▶ [À FAIRE]
Dans le texte sur les morts suspectes d'hommes politiques, recopiez mot pour mot le passage qui s'ouvre sur les mots contenant « Hier, le ministre » et se termine par « la démocratie mondiale. ».

▶ [TEXTE À LIRE]
Hier, le ministre français Laurent
Fabius exigeait toute la lumière du
président russe Poutine sur l’exécution
de l’opposant libéral Nemtsov à Moscou
ce 28 février. Le Président français
Hollande sa joignant à cette demande
impérieuse. La Russie serait une espèce
de trou noir de la démocratie mondiale.
Mais Hollande et Fabius sont-ils bien
placés pour exiger quoi que ce soit en
ce domaine ? Car les morts brutales,
suspectes ou mystérieuses sont aussi
l’apanage de la politique française.
Rappelons les dossiers des Bérégovoy,
Boulin, de Broglie, Fontanet et autres
Grossouvre. Tous ministres ou barons de
la Ve République …
Ils ont perdu la vie alors qu'ils
étaient au faîte du pouvoir et des
honneurs. Et avant eux les Carnot,
Jaurès et Doumer sont morts pour des
idées, assassinés par des anarchistes ou
des illuminés. Salengro s'est donné la
mort pour défendre son honneur après une
terrible campagne de diffamation, comme
Bérégovoy et Boulin, salis l'un et
l'autre par la presse. Ayant franchi la
ligne jaune, de Broglie a fait l'objet
d'un contrat ; Joseph Fontanet a commis
l'erreur de se trouver au mauvais
endroit au mauvais moment ; Grossouvre,
enfin, semble avoir choisi le suicide
par dépit.

▶ [LIGNES DE DONNÉES]

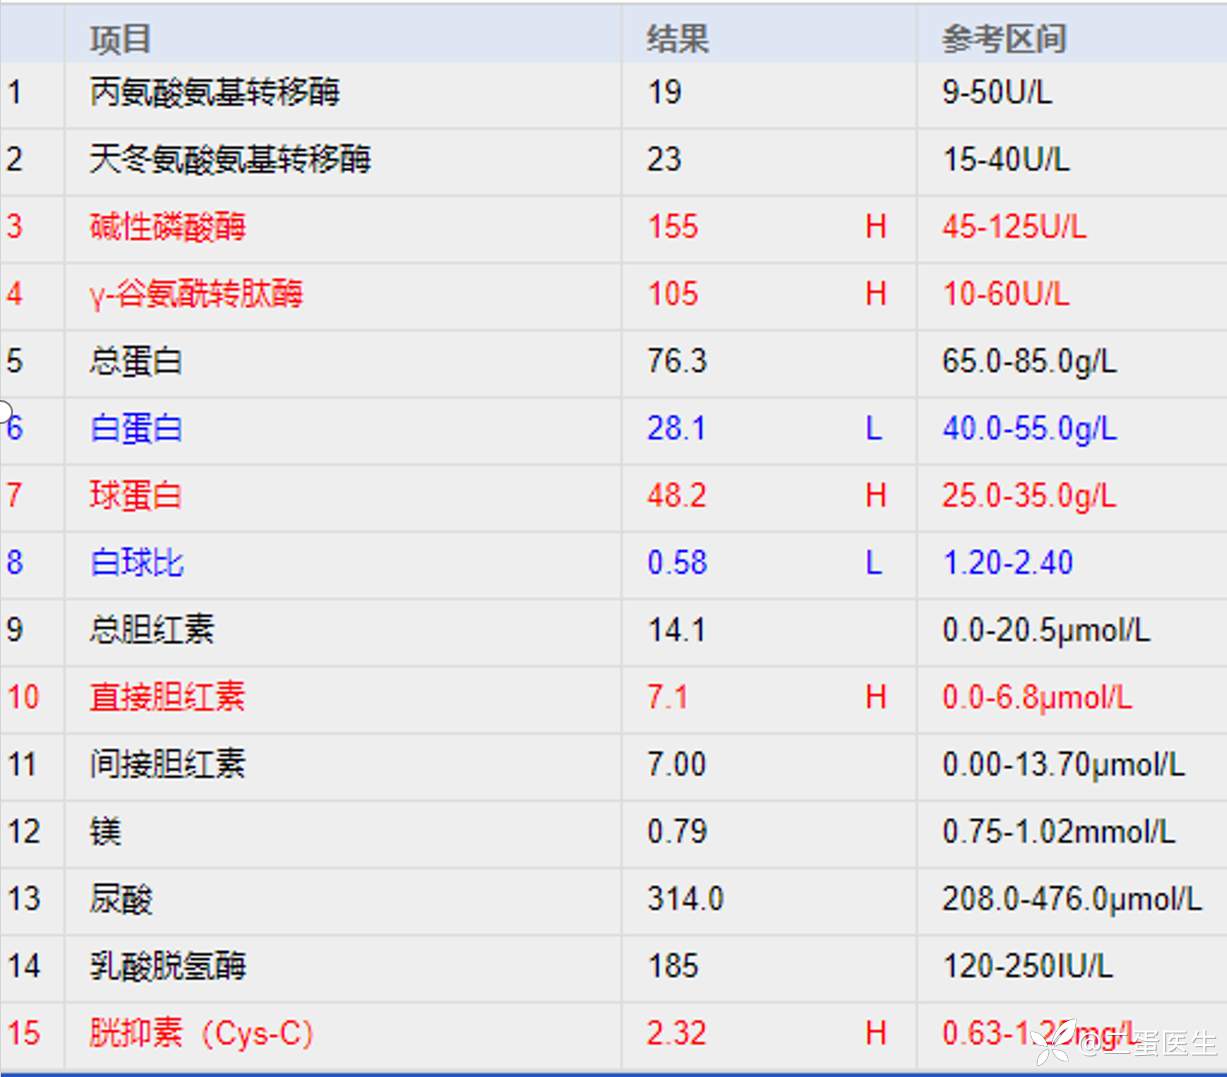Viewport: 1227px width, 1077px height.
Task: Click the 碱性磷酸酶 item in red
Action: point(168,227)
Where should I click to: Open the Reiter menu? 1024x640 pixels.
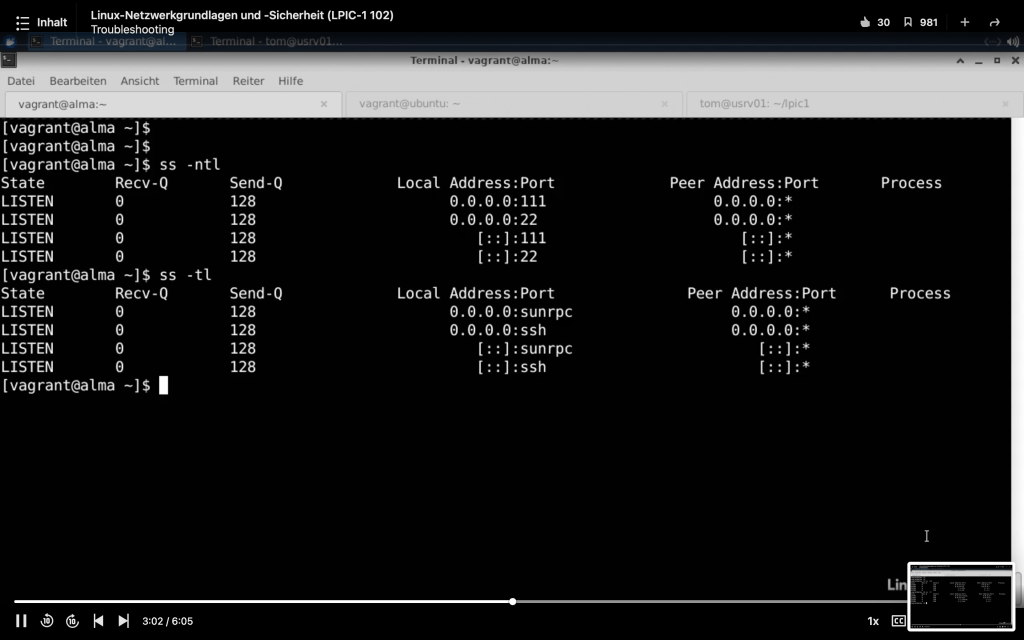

▶ [RÉPONSE ATTENDUE]
Hier, le ministre français Laurent
Fabius exigeait toute la lumière du
président russe Poutine sur l’exécution
de l’opposant libéral Nemtsov à Moscou
ce 28 février. Le Président français
Hollande sa joignant à cette demande
impérieuse. La Russie serait une espèce
de trou noir de la démocratie mondiale.